See also: Construction on Lloyd's Landing at Bank Street Brewhouse begins. Here are the plans and details.

With the imminent expansion of Bank Street Brewhouse to the north, creating an outdoor garden to be known as Lloyd’s Landing in honor of the late Lloyd “Highwayman” Wimp, we will rechristen the former covered patio space as the WCTU Reading Room.

This requires a brief explanation.

Once upon a time, there were three separate lots between the Fox law office building to the south of Bank Street Brewhouse, and the Ricke agency to the north. Three grand houses built during the city of New Albany’s 19th-century adolescence stood on these lots until just after World War II. The first house to be demolished was the middle one, around 1950. Bank Street Brewhouse now operates from the remodeled garage building erected there.

Circa 1955, the houses on either side also were taken down, to be replaced by parking lots.

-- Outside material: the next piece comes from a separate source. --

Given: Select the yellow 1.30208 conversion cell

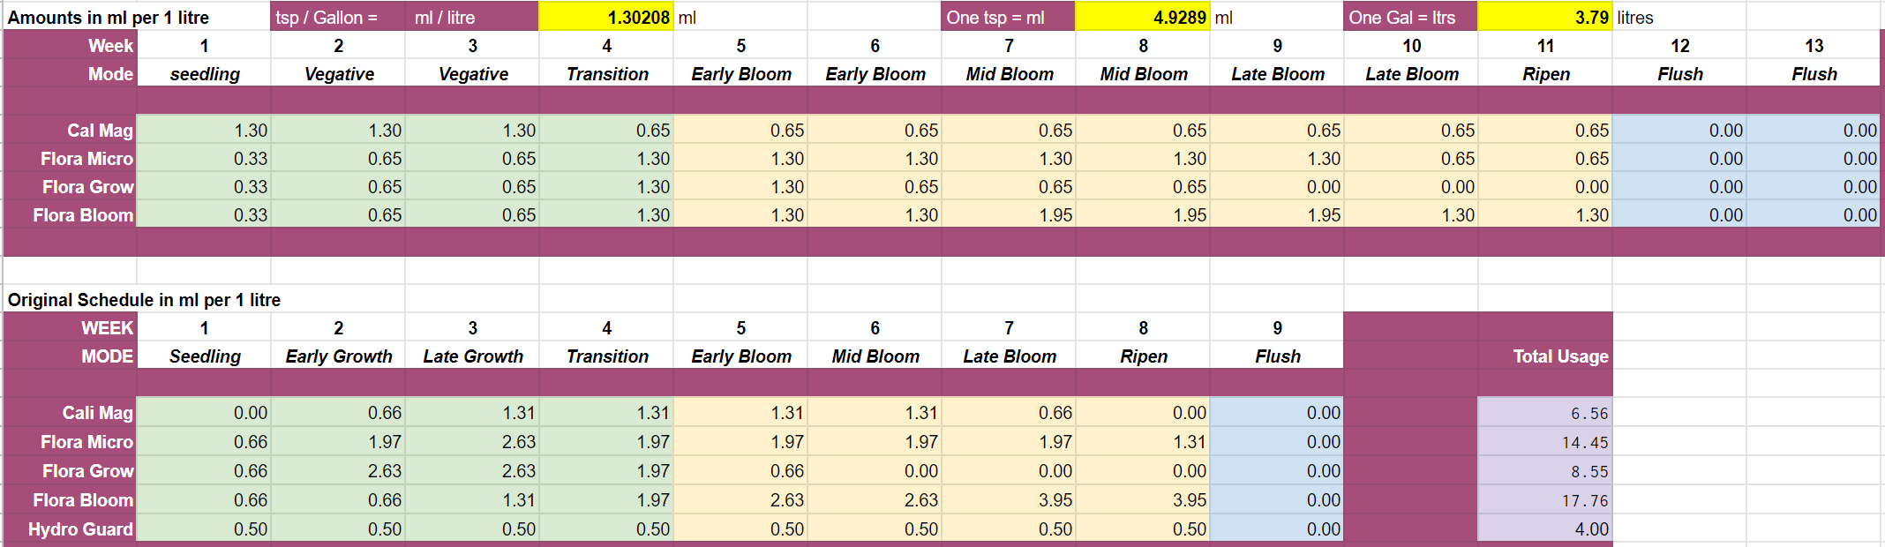Looking at the screenshot, I should (x=606, y=18).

It so happens that the house on the north side of Bank Street Brewhouse was owned for a very long time by New Albany’s branch of the Women’s Christian Temperance Union. City guides dating from 1954 all the way back to 1919 identify the house as the WCTU’s chapter headquarters.

The NA-FC library’s web site contains a snippet about this long forgotten structure, as written in 1937 – just after Prohibition mercifully ended.

In the year 1852 Mr. John Crawford built and sold to Mr. Silas Day the large brick house on the west side of Bank Street now owned by the W.C.T.U. This was an example of a New Albany home of the better class in the 1850s and 1860s, and Mrs. Bowman, a daughter of Mr. Day, gives us a glimpse of the family life. She says, "I have a vivid memory of a morning when the family gathered in the back parlor for prayers, a daily institution in our home. I can see the large room, the light filtering through the shutters upon the white and gold walls, the green velvet carpet, the black haircloth furniture, and the tamboured muslin curtains, and I can see the form of my sister, a bride, lately returned from her wedding journey, sitting at the melodeon, leading us in our usual morning hymns. I remember her morning robe of buff pique, form-fitting, and opening all down the front over an under robe of white embroidery. She looked beautiful to my admiring eyes. The melodeon was always used at prayers and to accompany hymn singing on Sunday evenings.

I’m uncertain precisely when the WCTU came to inhabit the house, although in 1882, New Albany’s chapter merited mention in the “Minutes of the Woman's Christian Temperance Union of the State of Indiana at the Annual Meeting.


It is reasonable to surmise that the New Albany WCTU’s zenith came in the early years of the 20th-century, during the successful campaign for nationwide Prohibition. Accordingly, Prohibition’s myriad and well-documented subsequent failures corroded the strength of America’s teetotalers. These days in New Albany, the craft brewing revolution flourishes on the very spot where its enemies once thrived, and symbolism like this is too delicious to ignore.

Hence, the evolution of the WCTU Reading Room at Bank Street Brewhouse. Your suggestions and questions are welcomed.